Der Raum, in dem gekämpft wird, beschränkt sich nicht mehr auf ein klar umrissenes Gefechtsfeld, sondern wird stark erweitert. Hybride Kriegsführung findet in Bereichen wie Politik, Diplomatie, Information, Wirtschaft, Finanzen, kritische Infrastruktur, Technologie, Militär, Gesellschaft und Kultur statt. Eine militärische Auseinandersetzung kann zwar Teil der hybriden Kriegsführung sein, der Fokus liegt jedoch primär auf den anderen Dimensionen.

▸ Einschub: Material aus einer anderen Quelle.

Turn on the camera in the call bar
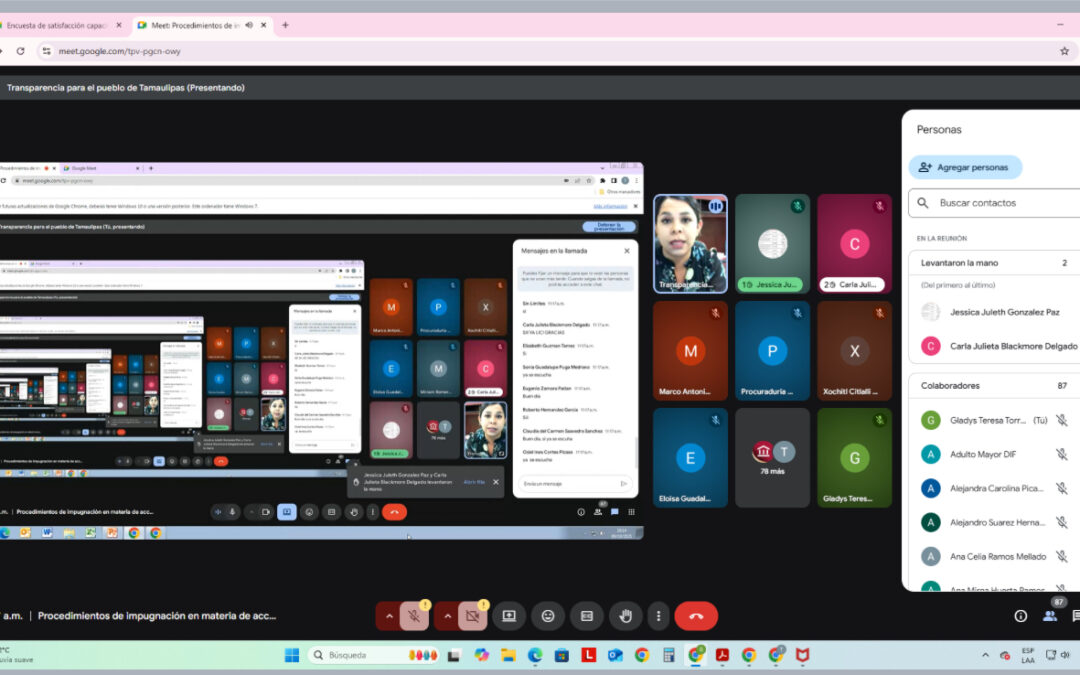The height and width of the screenshot is (675, 1080). tap(472, 616)
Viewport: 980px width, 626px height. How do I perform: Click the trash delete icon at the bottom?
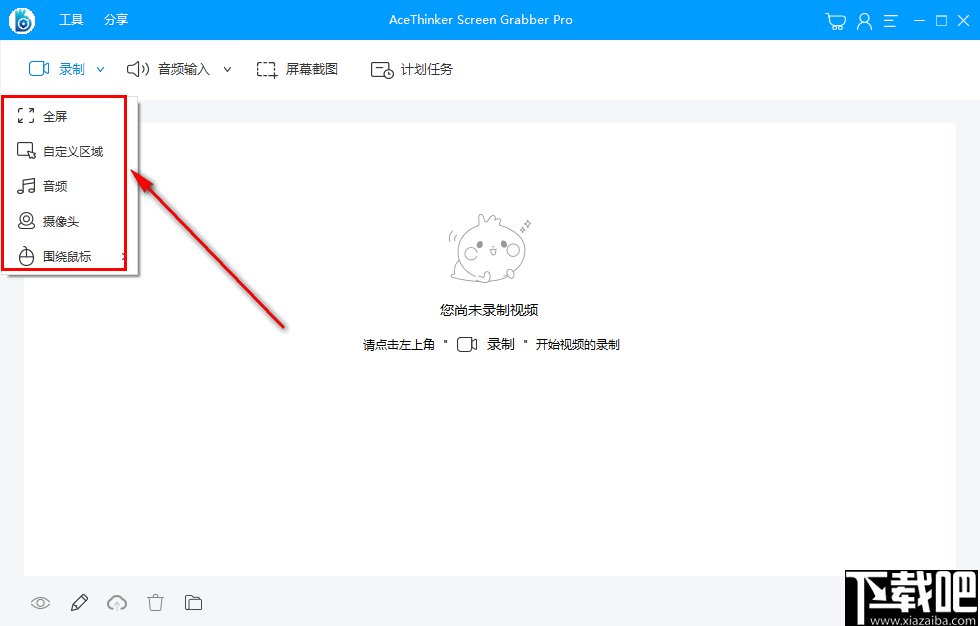pyautogui.click(x=155, y=602)
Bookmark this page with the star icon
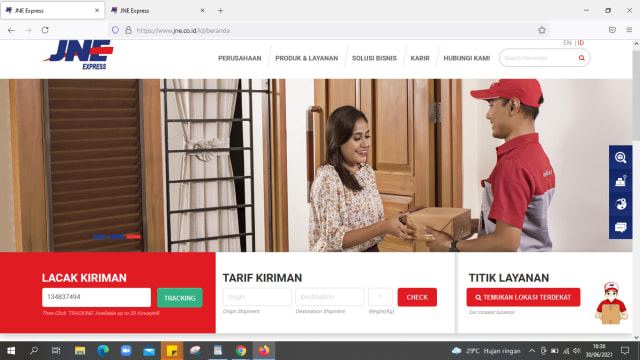Screen dimensions: 640x360 pos(542,30)

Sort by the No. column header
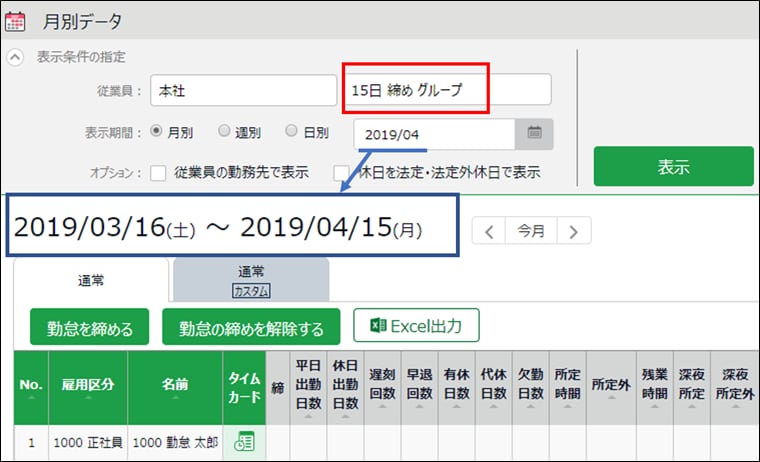(x=31, y=387)
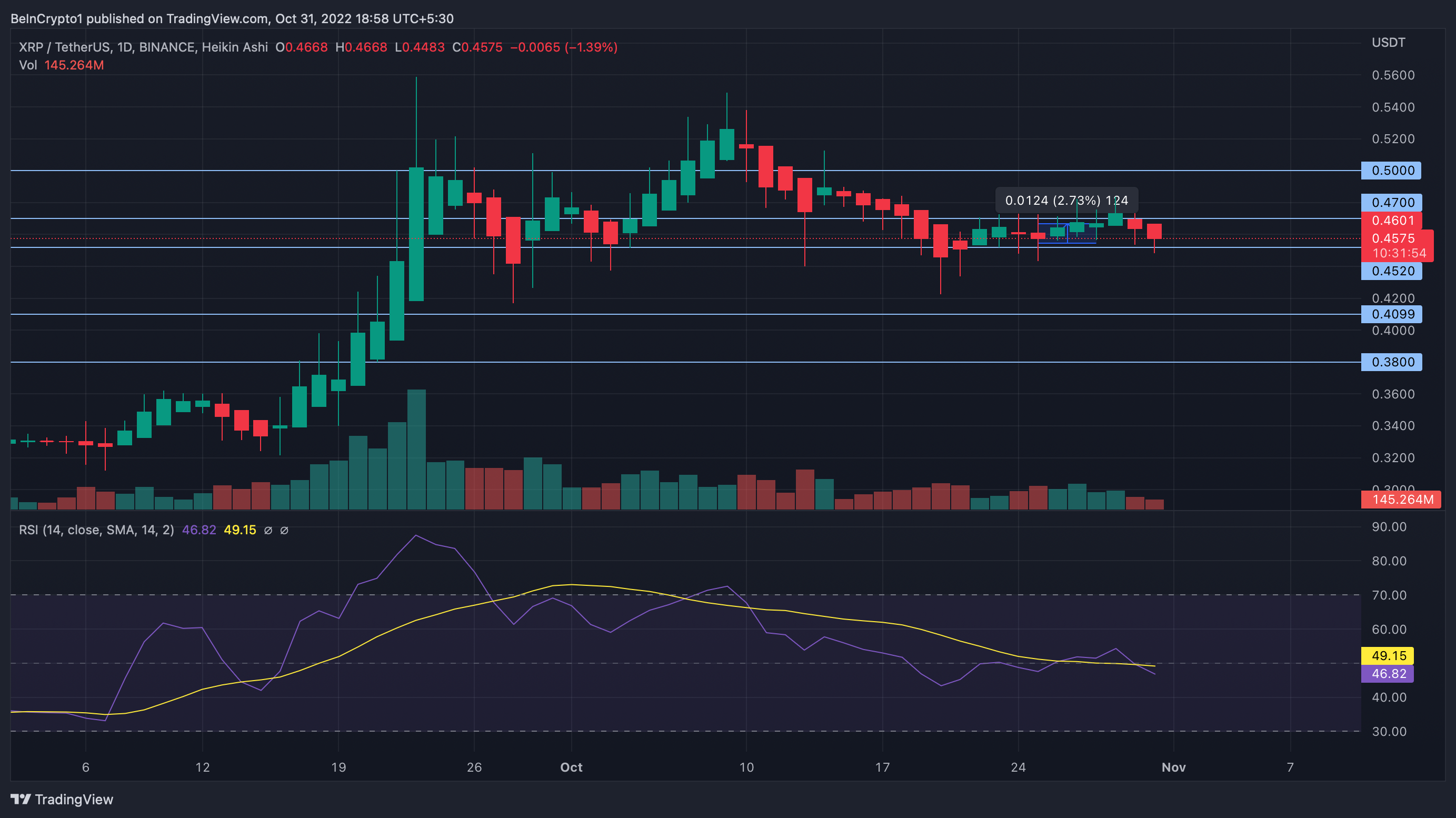
Task: Click the Nov marker on the time axis
Action: tap(1173, 767)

Der Vorteil von hybrider Kriegsführung ist die systematische Schwächung eines Gegners mit kleinstmöglichem Risiko und Aufwand. Durch die Verschleierungstaktik und Niederschwelligkeit sind Gegenangriffe unwahrscheinlich, zudem sind die Kosten für Desinformationskampagnen, Cyberangriffe, Sabotage und Co. vergleichsweise gering. Durch Investitionen in systemrelevante Bereiche können sogar Gewinne erwirtschaftet werden, während gleichzeitig Abhängigkeiten geschaffen werden.